TASK DETAILS
Read through the data and count the lines that contain the string "Given"; give only the result.

(Stored records)
== Segment start ==

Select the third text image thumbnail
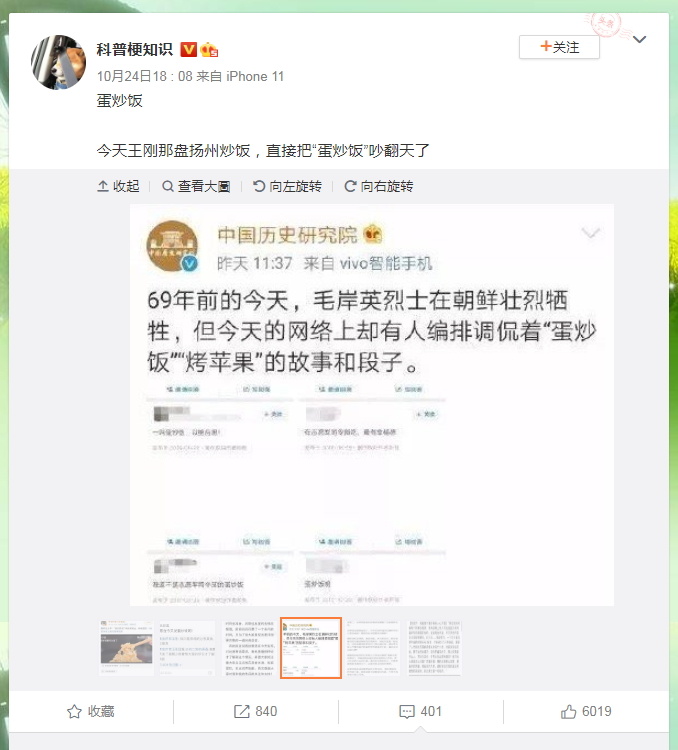This screenshot has height=750, width=678. coord(249,648)
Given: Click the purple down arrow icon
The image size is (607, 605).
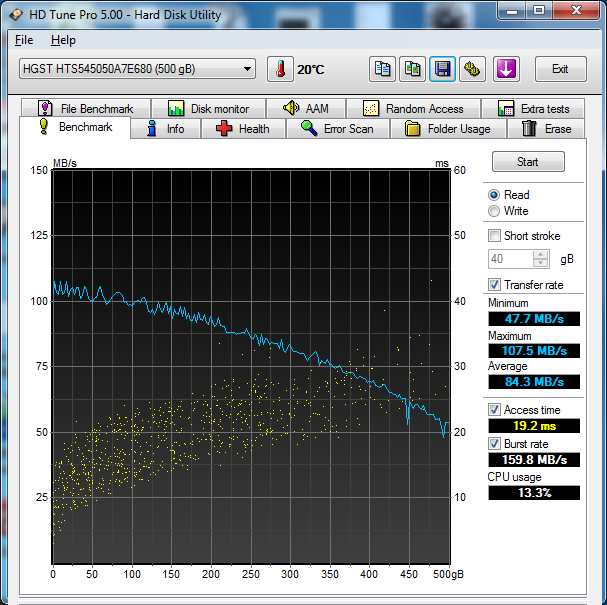Looking at the screenshot, I should (506, 69).
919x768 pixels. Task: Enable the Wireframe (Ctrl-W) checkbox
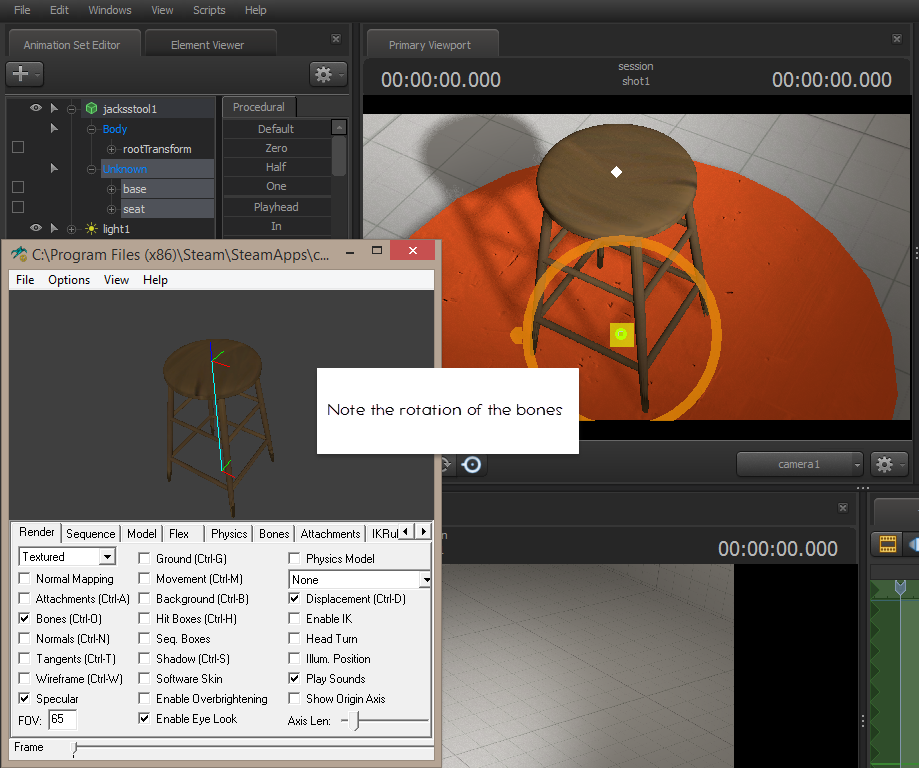coord(25,679)
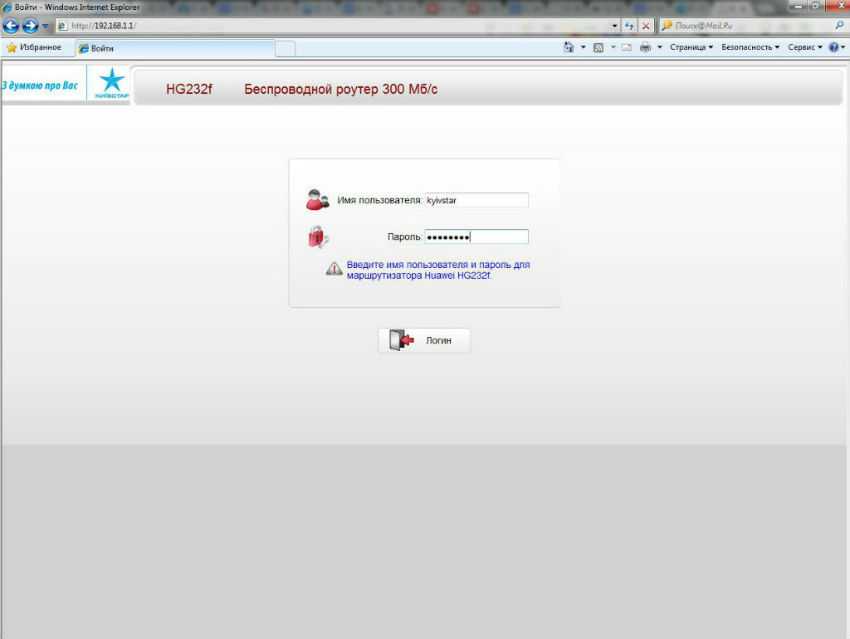Click the RSS feeds toolbar icon
The height and width of the screenshot is (639, 850).
click(x=598, y=47)
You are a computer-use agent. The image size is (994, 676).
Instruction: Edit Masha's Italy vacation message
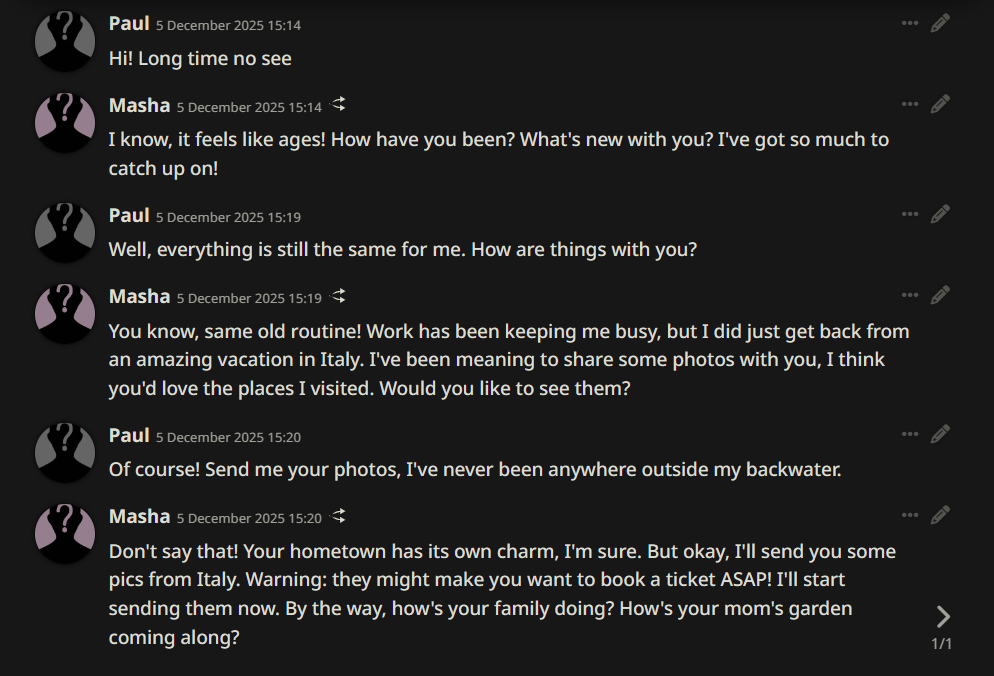pos(940,295)
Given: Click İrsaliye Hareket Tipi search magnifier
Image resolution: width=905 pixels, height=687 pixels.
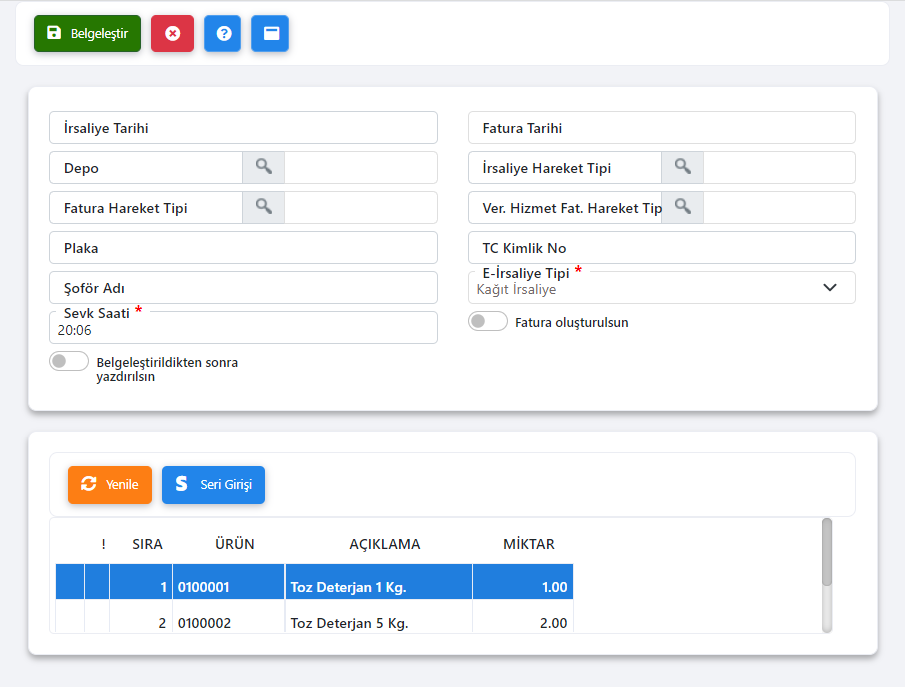Looking at the screenshot, I should coord(682,167).
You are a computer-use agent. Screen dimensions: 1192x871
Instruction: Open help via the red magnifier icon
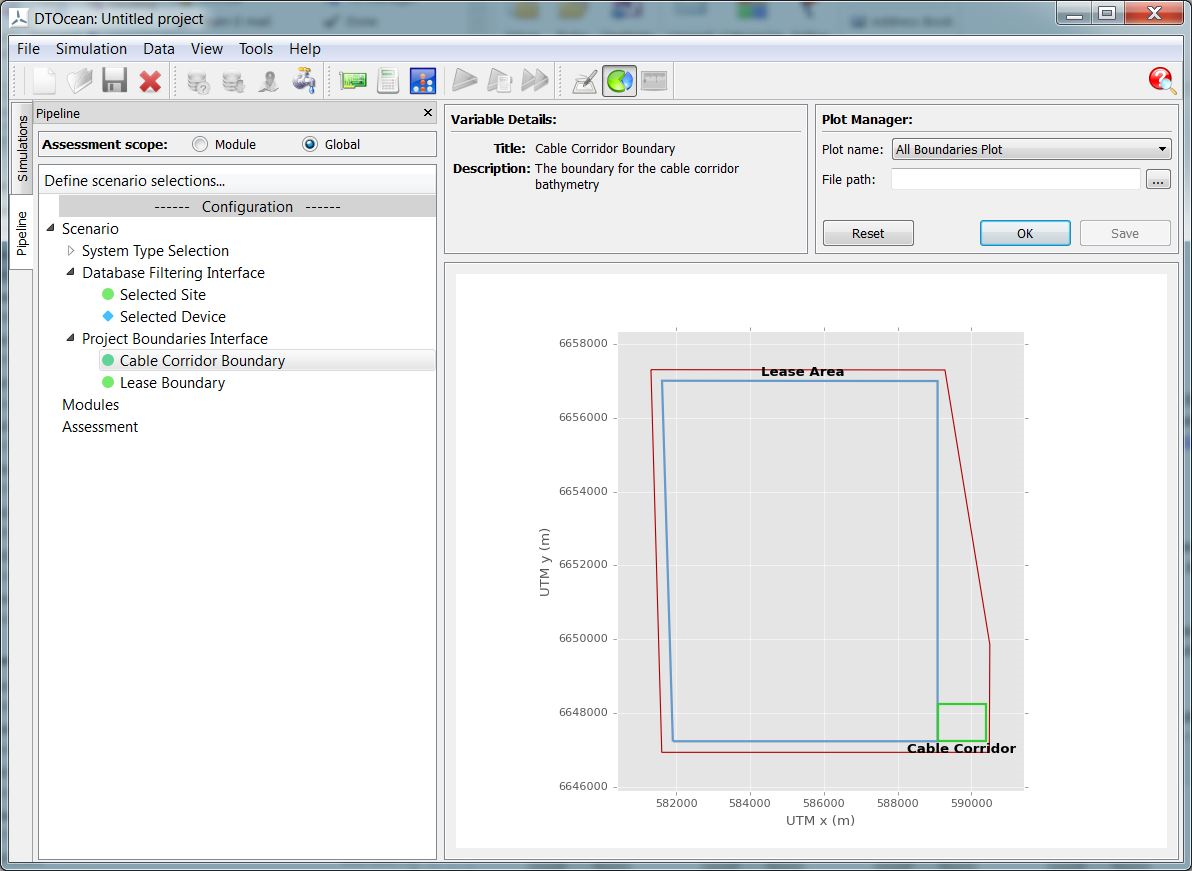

== Segment end ==

OUTPUT BELOW
2